A l'occasion des vacances d'été, tous deux ont convenu que les enfants passeraient le mois d'août à Alger afin de pouvoir dire au revoir à leur grand-mère gravement malade. C'est du moins ce que lui a fait croire Mourad SK, qui lui a montré les billets aller-retour, mais à son arrivée dans le pays il a bloqué son ex-femme. Cinq jours plus tard, il a avoué sa véritable intention : les enfants ne retourneraient pas en Espagne. Après avoir déposé plusieurs plaintes pour enlèvements et maltraitances d'enfants, et voyant que rien ne se passait, la femme a tendu un piège à son ex, lui faisant croire qu'elle souhaitait emménager avec lui. « Je l'ai cajolé pour qu'il vienne et quand il est arrivé, j'ai prévenu la police. » L'homme a été convoqué pour témoigner au commissariat, où des agents de la Police Nationale ont procédé à son arrestation.

Seul et sans nourriture

Après que le juge a accepté son entrée en prison provisoire, la femme a commencé à gérer les démarches pour ramener ses enfants. Des enfants qui, depuis leur arrivée en Algérie, « ont été complètement abandonnés ». « Elle les a gardés seuls à la maison toute la journée sans manger. Un jour, l'enfant (celui du milieu) a eu une fièvre de 40. Je lui ai dit de l'emmener à l'hôpital et elle m'a dit qu'elle attendait sa mort pour l'enterrer. La fillette est couverte de bosses et de contusions », a déclaré la femme le jour de son arrestation.

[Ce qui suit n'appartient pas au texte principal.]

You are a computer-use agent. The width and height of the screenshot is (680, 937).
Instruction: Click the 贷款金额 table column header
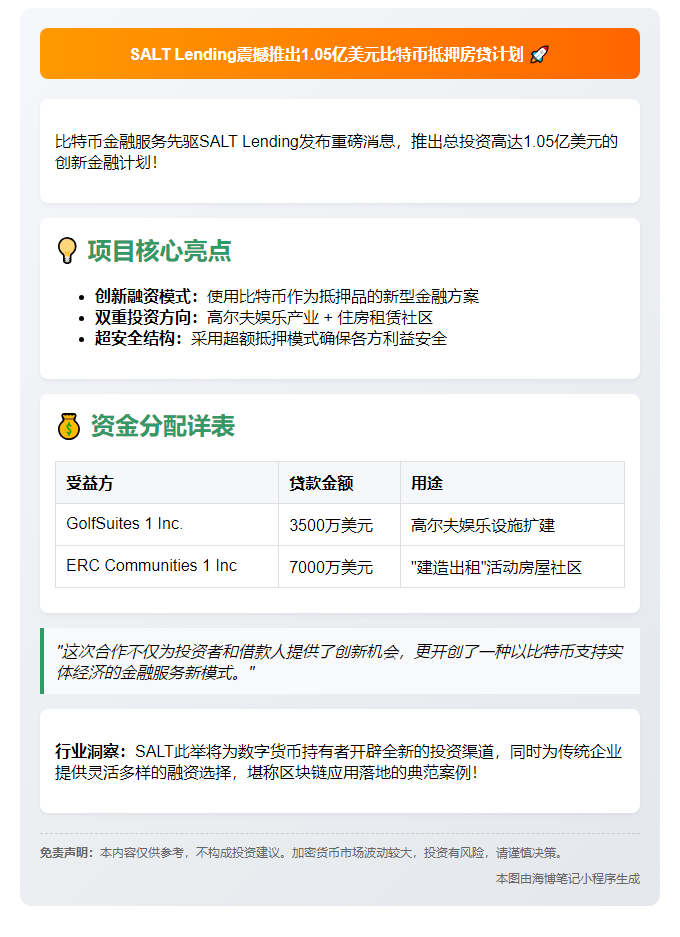(321, 483)
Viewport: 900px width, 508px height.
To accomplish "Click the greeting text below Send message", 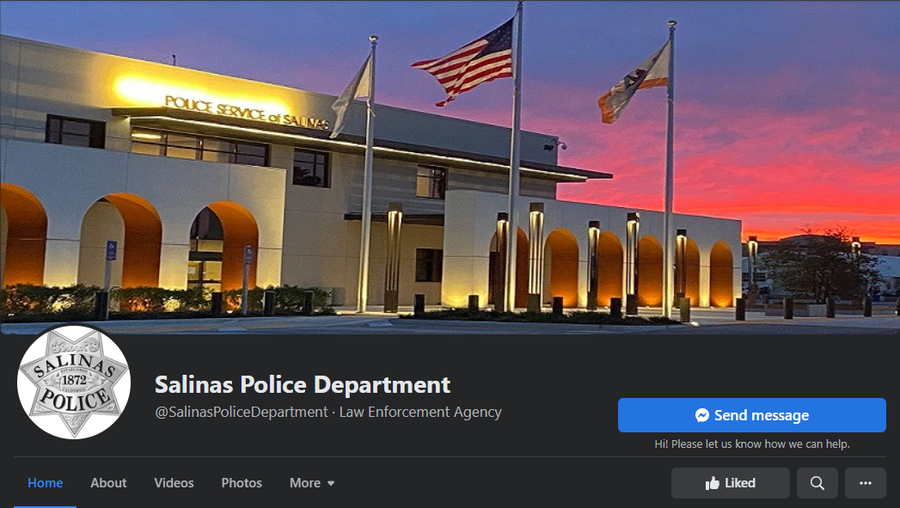I will pyautogui.click(x=752, y=444).
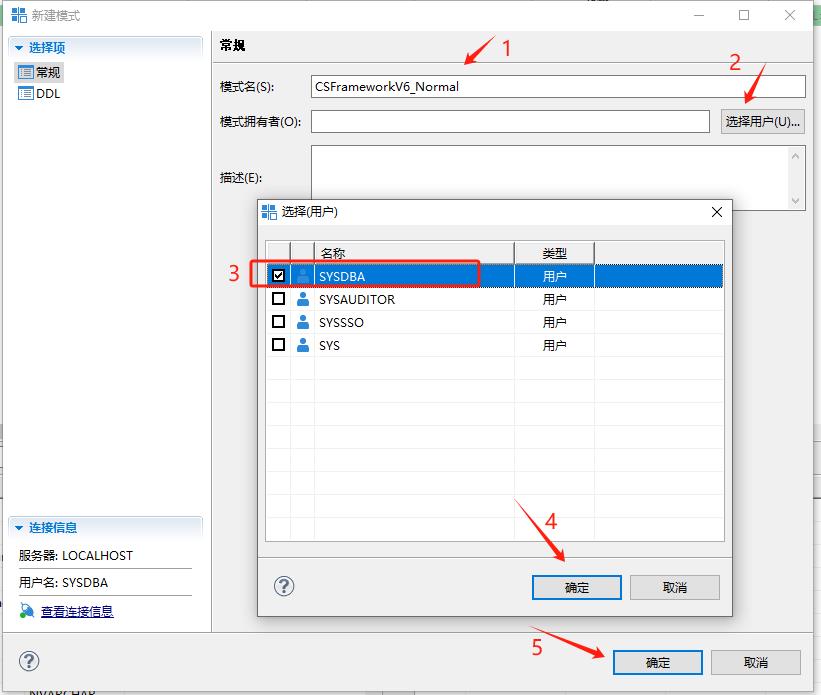Click help icon in user selection dialog

(x=284, y=586)
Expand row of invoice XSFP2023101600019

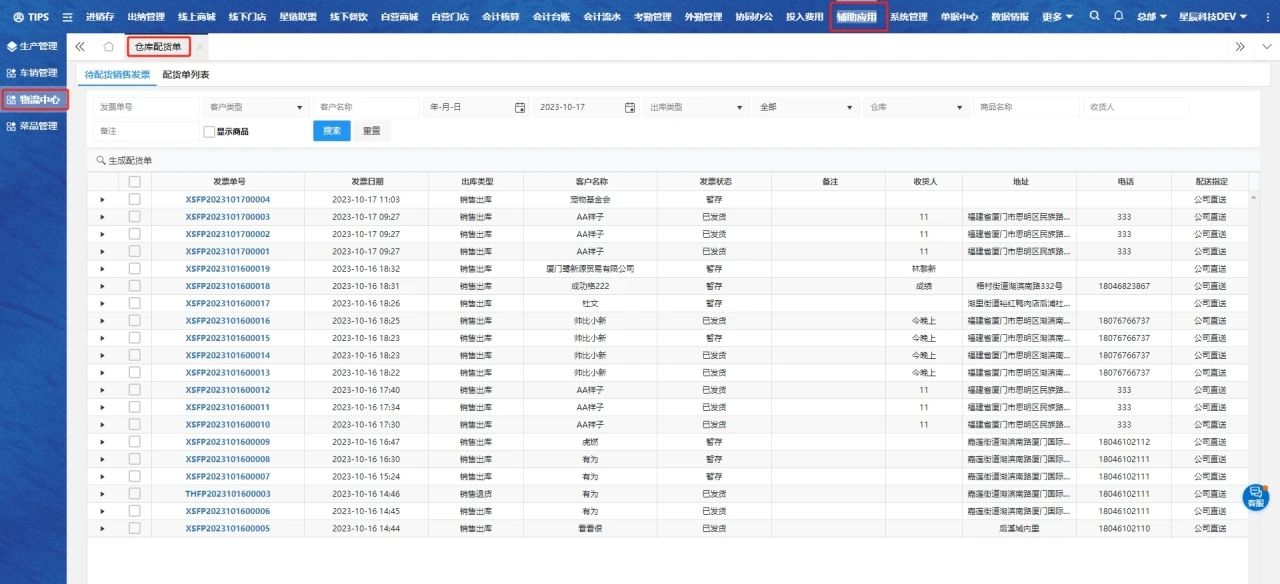tap(102, 269)
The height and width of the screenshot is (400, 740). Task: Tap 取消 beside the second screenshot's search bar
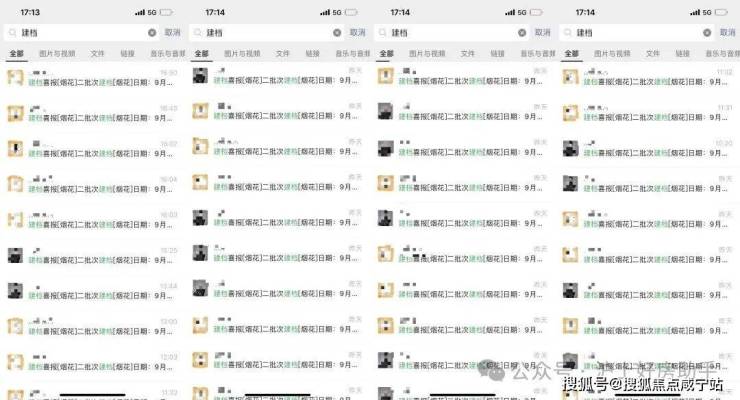357,33
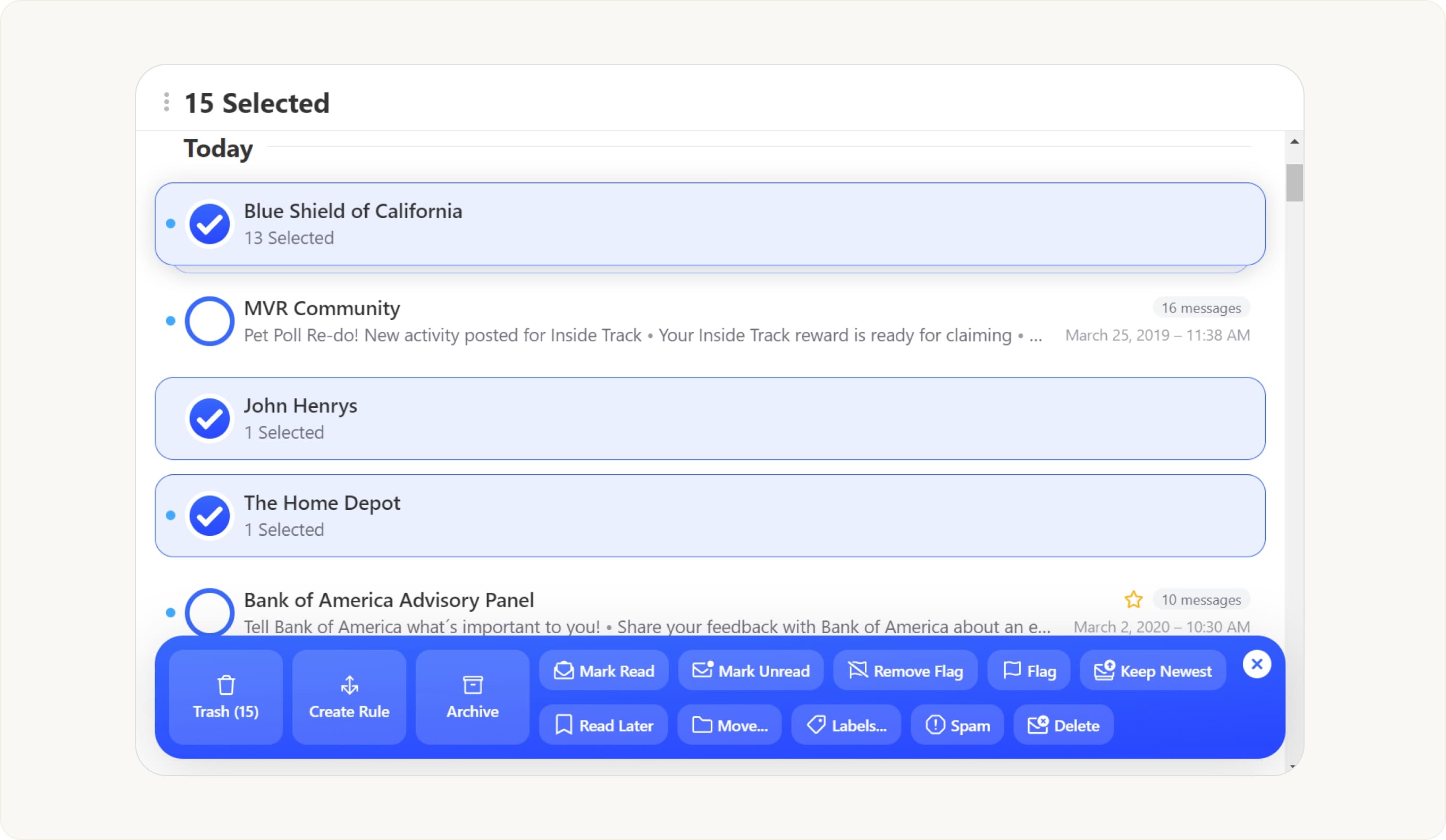
Task: Deselect the John Henrys email
Action: click(210, 418)
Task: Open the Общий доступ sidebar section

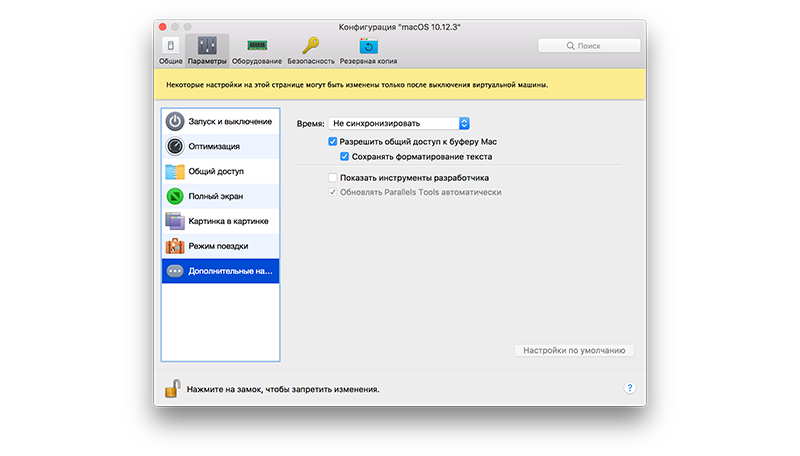Action: 220,171
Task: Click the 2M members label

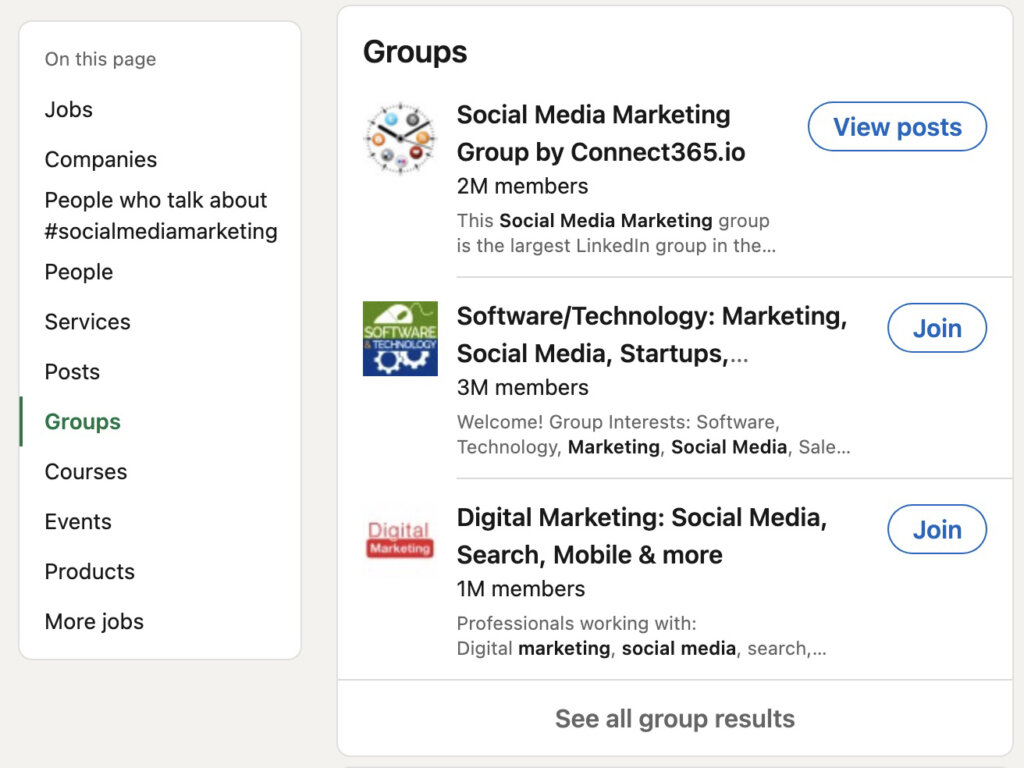Action: pos(522,186)
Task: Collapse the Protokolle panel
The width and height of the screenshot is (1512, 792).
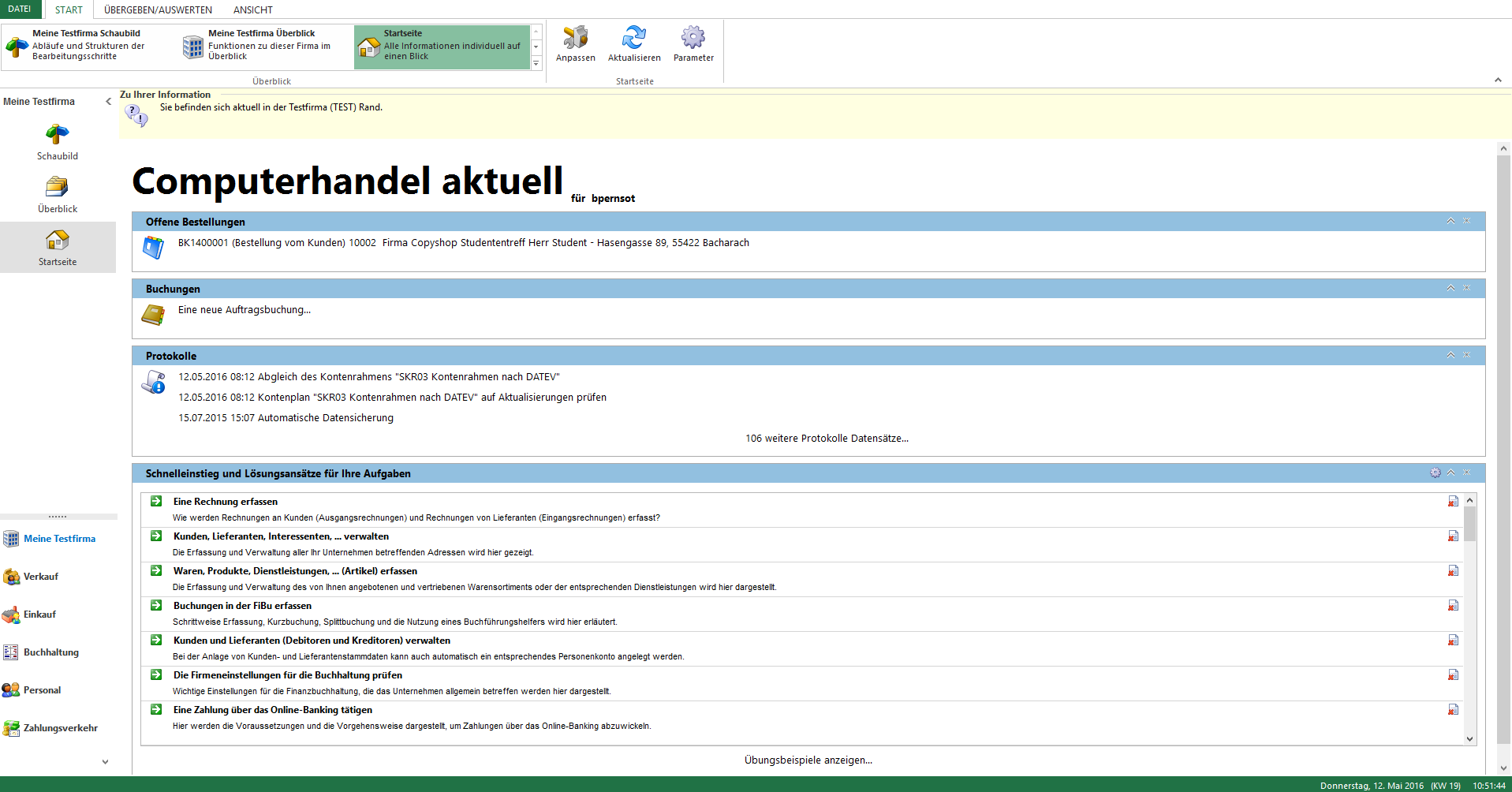Action: (1450, 355)
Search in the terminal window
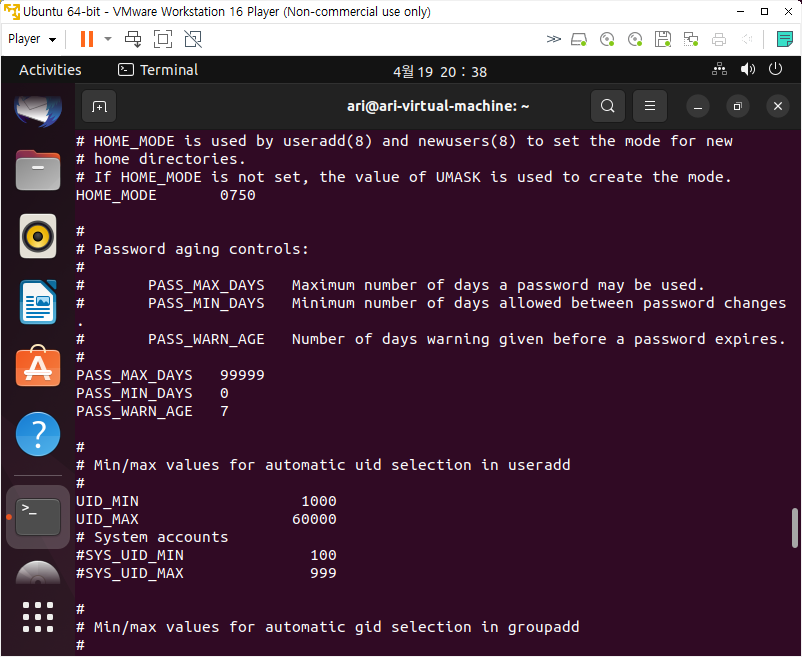802x657 pixels. click(x=607, y=106)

La mère des mineurs détenus en Algérie hier au Tribunal de Police de Valence.

La mère des mineurs détenus en Algérie au Tribunal des Gardes de Valence, il y a une semaine. / A. Pérez

Pour preuve, Sara a fourni de nombreuses vidéos et audios WhatsApp, dans lesquels les enfants l'avertissaient des projets que le père avait pour elle. « Maman, fais attention. Ne viens pas, il veut te tuer. Il dit que quand tu descendras, il va te battre et déchirer ton passeport pour que tu ne puisses pas partir », a prévenu le fils aîné dans un message. Quelques menaces qu'il lui a également adressées directement, dans lesquelles il l'a prévenue que son projet « est de te tuer et de rester tranquille », et même à Teresa, la cousine de la femme, à qui il a laissé entendre que « je vais lui trancher la gorge comme un agneau ».